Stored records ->

···

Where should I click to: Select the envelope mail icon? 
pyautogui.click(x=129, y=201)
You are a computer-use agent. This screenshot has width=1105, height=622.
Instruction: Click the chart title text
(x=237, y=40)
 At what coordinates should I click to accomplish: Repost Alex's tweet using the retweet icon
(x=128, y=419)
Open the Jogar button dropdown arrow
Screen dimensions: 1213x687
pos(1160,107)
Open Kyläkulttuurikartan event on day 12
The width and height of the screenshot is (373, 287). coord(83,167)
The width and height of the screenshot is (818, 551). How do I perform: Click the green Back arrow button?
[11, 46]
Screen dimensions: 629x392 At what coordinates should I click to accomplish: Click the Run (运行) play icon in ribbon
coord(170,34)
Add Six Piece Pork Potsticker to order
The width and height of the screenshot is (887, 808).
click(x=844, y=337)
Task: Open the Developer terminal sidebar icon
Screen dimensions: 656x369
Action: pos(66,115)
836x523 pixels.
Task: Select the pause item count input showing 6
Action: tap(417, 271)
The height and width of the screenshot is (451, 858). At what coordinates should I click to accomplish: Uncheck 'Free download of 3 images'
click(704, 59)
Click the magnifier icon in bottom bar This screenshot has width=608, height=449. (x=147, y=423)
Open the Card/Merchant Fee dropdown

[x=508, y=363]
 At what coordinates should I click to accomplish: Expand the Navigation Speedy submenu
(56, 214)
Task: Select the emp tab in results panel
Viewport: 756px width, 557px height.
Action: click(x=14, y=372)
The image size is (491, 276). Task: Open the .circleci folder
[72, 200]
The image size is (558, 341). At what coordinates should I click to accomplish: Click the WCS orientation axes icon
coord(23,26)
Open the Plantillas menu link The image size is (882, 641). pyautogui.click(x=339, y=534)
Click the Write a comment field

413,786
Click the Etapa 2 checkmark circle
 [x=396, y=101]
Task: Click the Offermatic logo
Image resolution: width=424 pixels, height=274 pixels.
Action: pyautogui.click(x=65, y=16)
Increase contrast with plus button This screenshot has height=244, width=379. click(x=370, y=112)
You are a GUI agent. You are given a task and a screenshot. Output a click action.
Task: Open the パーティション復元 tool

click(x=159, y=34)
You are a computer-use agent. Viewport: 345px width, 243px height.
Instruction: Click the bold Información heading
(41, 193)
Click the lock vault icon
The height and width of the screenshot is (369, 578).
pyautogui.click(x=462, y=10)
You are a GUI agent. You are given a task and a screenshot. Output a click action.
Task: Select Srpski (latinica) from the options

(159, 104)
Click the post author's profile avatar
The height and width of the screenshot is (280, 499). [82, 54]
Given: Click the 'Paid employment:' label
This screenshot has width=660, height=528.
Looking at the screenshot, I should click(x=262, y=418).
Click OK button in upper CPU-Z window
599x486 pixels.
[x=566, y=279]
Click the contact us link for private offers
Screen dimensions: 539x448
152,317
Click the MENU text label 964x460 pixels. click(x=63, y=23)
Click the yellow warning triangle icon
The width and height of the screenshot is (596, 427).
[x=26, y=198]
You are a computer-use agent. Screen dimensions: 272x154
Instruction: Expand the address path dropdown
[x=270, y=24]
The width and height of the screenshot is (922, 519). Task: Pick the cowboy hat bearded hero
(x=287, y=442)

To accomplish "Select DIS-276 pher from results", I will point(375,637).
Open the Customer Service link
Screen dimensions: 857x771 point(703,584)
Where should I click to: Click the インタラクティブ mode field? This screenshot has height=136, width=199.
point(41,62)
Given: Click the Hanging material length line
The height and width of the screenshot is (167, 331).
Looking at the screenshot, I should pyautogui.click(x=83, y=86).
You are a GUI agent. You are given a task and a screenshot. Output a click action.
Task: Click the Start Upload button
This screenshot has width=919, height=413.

···

WORK ORDER -> All the entries must be retyped exactly.

SOLUTION FOR THIS TASK ->
Where should I click to: Select the envelope mail icon? 
pyautogui.click(x=129, y=201)
You are a computer-use agent. This screenshot has width=1105, height=622.
Instruction: Click the chart title text
(x=237, y=40)
 At what coordinates should I click to accomplish: Repost Alex's tweet using the retweet icon
(x=128, y=419)
Open the Jogar button dropdown arrow
Screen dimensions: 1213x687
pos(1160,107)
Open Kyläkulttuurikartan event on day 12
The width and height of the screenshot is (373, 287). coord(83,167)
The width and height of the screenshot is (818, 551). How do I perform: Click the green Back arrow button?
[11, 46]
Screen dimensions: 629x392 At what coordinates should I click to accomplish: Click the Run (运行) play icon in ribbon
coord(170,34)
Add Six Piece Pork Potsticker to order
The width and height of the screenshot is (887, 808).
click(x=844, y=337)
Task: Open the Developer terminal sidebar icon
Screen dimensions: 656x369
Action: pos(66,115)
836x523 pixels.
Task: Select the pause item count input showing 6
Action: tap(417, 271)
The height and width of the screenshot is (451, 858). At what coordinates should I click to accomplish: Uncheck 'Free download of 3 images'
click(704, 59)
Click the magnifier icon in bottom bar This screenshot has width=608, height=449. (x=147, y=423)
Open the Card/Merchant Fee dropdown

[x=508, y=363]
 At what coordinates should I click to accomplish: Expand the Navigation Speedy submenu
(56, 214)
Task: Select the emp tab in results panel
Viewport: 756px width, 557px height.
Action: click(x=14, y=372)
The image size is (491, 276). Task: Open the .circleci folder
[72, 200]
The image size is (558, 341). At what coordinates should I click to accomplish: Click the WCS orientation axes icon
coord(23,26)
Open the Plantillas menu link The image size is (882, 641). pyautogui.click(x=339, y=534)
Click the Write a comment field

413,786
Click the Etapa 2 checkmark circle
 [x=396, y=101]
Task: Click the Offermatic logo
Image resolution: width=424 pixels, height=274 pixels.
Action: pyautogui.click(x=65, y=16)
Increase contrast with plus button This screenshot has height=244, width=379. click(x=370, y=112)
You are a GUI agent. You are given a task and a screenshot. Output a click action.
Task: Open the パーティション復元 tool

click(x=159, y=34)
You are a computer-use agent. Viewport: 345px width, 243px height.
Instruction: Click the bold Información heading
(41, 193)
Click the lock vault icon
The height and width of the screenshot is (369, 578).
pyautogui.click(x=462, y=10)
You are a GUI agent. You are given a task and a screenshot. Output a click action.
Task: Select Srpski (latinica) from the options

(159, 104)
Click the post author's profile avatar
The height and width of the screenshot is (280, 499). [82, 54]
Given: Click the 'Paid employment:' label
This screenshot has width=660, height=528.
Looking at the screenshot, I should click(x=262, y=418).
Click OK button in upper CPU-Z window
599x486 pixels.
[x=566, y=279]
Click the contact us link for private offers
Screen dimensions: 539x448
152,317
Click the MENU text label 964x460 pixels. click(x=63, y=23)
Click the yellow warning triangle icon
The width and height of the screenshot is (596, 427).
[x=26, y=198]
You are a computer-use agent. Screen dimensions: 272x154
Instruction: Expand the address path dropdown
[x=270, y=24]
The width and height of the screenshot is (922, 519). Task: Pick the cowboy hat bearded hero
(x=287, y=442)

To accomplish "Select DIS-276 pher from results", I will point(375,637).
Open the Customer Service link
Screen dimensions: 857x771 point(703,584)
Where should I click to: Click the インタラクティブ mode field? This screenshot has height=136, width=199.
point(41,62)
Given: Click the Hanging material length line
The height and width of the screenshot is (167, 331).
Looking at the screenshot, I should pyautogui.click(x=83, y=86).
You are a GUI agent. You are given a task and a screenshot. Output a click action.
Task: Click the Start Upload button
This screenshot has width=919, height=413.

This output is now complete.